This article is more than 23 years old
Vernon Bogdanor

A constitutional monarchy is a form of government in which a hereditary head of state reigns but does not rule. In separating the role of head of state from that of head of government, a constitutional monarchy ensures that the head of state is free from party ties. This, surely, is of inestimable value in an age when politics has come to invade almost every aspect of our national life, choking all too many activities in its unnatural embrace.

It is because of her political neutrality that the Queen can act not only as head of state but also as head of the nation, or, perhaps more accurately, as head of the various nations which comprise the United Kingdom. At times of national commemoration such as the anniversary of D Day or VE Day, the Queen speaks for all, whatever their political allegiance. She alone is in a position to interpret the country to itself. A president could not easily do so because of the political baggage which he or she would carry. Republicans have, admittedly, been searching, rather desperately, for a modern analogue to the late Lord Franks, a member of the great and the good without any party history, whom they can propose for the British presidency. The trouble is, however, that Margaret Thatcher demanded that the great and the good stand up to be counted. They were either for her or against. Since then, the great and the good seem mysteriously to have disappeared.

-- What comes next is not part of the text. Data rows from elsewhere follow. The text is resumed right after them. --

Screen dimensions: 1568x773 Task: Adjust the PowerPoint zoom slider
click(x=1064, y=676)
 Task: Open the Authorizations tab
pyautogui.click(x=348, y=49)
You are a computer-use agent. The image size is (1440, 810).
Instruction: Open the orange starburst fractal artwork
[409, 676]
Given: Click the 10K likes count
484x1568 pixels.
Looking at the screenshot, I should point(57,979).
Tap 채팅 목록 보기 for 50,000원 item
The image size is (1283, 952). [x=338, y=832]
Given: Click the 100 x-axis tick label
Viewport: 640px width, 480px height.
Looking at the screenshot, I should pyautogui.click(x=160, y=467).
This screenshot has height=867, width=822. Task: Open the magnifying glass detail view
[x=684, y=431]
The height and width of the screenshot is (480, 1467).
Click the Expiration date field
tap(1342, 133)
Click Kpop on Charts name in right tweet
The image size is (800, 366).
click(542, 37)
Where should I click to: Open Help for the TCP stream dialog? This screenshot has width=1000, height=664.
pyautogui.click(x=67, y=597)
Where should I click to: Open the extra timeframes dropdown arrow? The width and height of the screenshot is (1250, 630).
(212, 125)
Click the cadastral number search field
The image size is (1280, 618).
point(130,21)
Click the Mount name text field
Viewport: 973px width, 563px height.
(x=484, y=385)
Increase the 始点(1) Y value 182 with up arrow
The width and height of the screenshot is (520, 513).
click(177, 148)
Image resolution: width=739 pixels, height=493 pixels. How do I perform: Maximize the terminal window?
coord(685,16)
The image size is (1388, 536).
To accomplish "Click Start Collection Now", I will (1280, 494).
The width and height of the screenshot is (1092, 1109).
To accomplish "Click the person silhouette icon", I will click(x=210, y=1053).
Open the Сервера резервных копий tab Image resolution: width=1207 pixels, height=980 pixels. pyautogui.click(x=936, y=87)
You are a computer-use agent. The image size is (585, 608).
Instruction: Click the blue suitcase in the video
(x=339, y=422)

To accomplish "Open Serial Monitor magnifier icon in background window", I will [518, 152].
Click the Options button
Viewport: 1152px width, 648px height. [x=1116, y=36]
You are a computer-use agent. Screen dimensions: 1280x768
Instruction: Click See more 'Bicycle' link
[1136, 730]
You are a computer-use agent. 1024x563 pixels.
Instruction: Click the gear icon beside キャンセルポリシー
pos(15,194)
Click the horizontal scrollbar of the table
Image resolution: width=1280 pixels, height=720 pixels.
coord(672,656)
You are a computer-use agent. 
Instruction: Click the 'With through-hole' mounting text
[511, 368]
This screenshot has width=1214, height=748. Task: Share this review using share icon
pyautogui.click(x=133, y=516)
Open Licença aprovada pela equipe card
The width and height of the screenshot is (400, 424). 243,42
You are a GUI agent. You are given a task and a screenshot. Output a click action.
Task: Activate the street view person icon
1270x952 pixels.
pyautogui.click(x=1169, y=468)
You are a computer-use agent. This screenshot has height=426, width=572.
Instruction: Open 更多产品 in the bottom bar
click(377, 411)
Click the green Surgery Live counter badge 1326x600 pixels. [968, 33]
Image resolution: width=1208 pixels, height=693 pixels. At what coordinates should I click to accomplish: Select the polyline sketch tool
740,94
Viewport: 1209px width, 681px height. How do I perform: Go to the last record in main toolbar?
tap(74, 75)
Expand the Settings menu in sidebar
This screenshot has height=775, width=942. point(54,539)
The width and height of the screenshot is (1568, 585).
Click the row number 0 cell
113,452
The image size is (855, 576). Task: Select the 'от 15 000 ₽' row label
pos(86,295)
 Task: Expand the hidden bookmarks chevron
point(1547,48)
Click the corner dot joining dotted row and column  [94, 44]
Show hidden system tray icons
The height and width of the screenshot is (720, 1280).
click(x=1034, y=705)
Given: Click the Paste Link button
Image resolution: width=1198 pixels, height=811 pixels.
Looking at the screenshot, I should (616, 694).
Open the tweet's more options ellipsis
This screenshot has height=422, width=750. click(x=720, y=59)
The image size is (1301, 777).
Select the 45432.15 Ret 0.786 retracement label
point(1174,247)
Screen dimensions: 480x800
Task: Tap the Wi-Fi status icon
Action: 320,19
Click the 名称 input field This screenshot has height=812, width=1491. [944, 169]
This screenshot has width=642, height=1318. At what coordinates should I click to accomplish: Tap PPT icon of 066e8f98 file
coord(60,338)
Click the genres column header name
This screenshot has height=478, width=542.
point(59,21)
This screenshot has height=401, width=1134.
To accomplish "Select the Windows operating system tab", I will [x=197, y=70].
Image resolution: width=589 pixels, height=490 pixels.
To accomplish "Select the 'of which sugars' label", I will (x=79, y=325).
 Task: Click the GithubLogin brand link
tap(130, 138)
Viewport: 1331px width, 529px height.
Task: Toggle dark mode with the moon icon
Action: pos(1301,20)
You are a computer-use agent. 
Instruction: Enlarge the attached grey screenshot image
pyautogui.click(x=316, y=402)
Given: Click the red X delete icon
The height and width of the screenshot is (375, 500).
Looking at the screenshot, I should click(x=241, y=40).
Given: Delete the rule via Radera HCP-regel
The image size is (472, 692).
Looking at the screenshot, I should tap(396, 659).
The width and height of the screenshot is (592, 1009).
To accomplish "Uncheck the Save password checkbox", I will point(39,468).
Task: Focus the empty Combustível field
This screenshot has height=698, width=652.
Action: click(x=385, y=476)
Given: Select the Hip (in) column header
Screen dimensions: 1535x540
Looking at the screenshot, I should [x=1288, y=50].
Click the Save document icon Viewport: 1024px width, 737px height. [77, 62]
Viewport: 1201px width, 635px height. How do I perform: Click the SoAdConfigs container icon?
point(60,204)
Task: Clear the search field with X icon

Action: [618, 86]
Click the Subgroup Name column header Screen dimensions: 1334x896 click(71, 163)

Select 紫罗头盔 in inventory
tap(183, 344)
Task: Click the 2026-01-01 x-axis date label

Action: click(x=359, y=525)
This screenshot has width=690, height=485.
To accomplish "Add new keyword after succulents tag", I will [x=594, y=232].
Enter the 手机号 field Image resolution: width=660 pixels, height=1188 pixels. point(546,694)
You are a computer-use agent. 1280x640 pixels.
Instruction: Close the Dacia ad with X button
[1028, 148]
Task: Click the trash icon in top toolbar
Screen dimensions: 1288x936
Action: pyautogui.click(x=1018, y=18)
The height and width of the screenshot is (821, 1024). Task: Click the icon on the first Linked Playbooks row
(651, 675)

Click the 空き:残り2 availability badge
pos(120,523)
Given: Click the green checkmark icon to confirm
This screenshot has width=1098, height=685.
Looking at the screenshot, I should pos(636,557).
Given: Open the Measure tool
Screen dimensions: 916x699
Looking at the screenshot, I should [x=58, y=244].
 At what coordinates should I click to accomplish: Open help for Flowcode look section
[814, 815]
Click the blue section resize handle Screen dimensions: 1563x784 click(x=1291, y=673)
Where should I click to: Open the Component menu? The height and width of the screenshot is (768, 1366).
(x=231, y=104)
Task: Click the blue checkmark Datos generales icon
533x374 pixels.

But in any case no figure, however eminent, could aspire to the presidency without acquiring the support of a political party. Indeed, with a directly elected president, as in France, the parties would put all their energies into getting their own candidate into Buckingham Palace. This conception of the presidency, however, as political leader as well as head of state, would radically alter our political system. Politicians here would be no more likely to agree to it than they were in Australia where last year's republican referendum offered the alternative of a president chosen not, as in France, by the people but, as in Germany and Italy, by parliament.

A president chosen by parliament would most likely be a retired politician, a party warhorse who could be relied upon not to cause trouble. Names such as Neil Kinnock and Tony Newton spring to mind, although the Conservatives might just conceivably be prepared to risk Margaret Thatcher, hoping perhaps that high symbolic office would put a stop to her wilder utterances. One cannot help feeling, however, that the appearance of Mr Kinnock, Mr Newton or even Lady Thatcher on the balcony of Buckingham Palace for the anniversary of VE Day, would not have had quite the emotional resonance of an appearance by the Queen.

There is, in much of the western world, a distinctly anti-political mood, as voters come to feel that they can make better decisions for themselves than politicians acting on their behalf. It was indeed partly for this reason that the Australian referendum resulted in a defeat for the republicans. In the United States the legitimacy of government has been severely damaged by the confusions in Florida that remind us of the dangers of a political system in which every office has a party taint, even the courtrooms being stuffed with political appointees. If the answer is more politicians, we are, as John Major once said, asking the wrong question.

The unifying role of the monarchy has become even more important with devolution which has made Britain an explicitly multinational state. In Belgium, it is sometimes said that the king is the only Belgian, everyone else being either Fleming or Walloon. Similarly, in Britain a president would be either English, Scottish, Welsh or Northern Irish - most probably English, since the English comprise 85% of the population. The Queen alone can belong, not to any single one of the nationalities comprising the United Kingdom, but to all of them.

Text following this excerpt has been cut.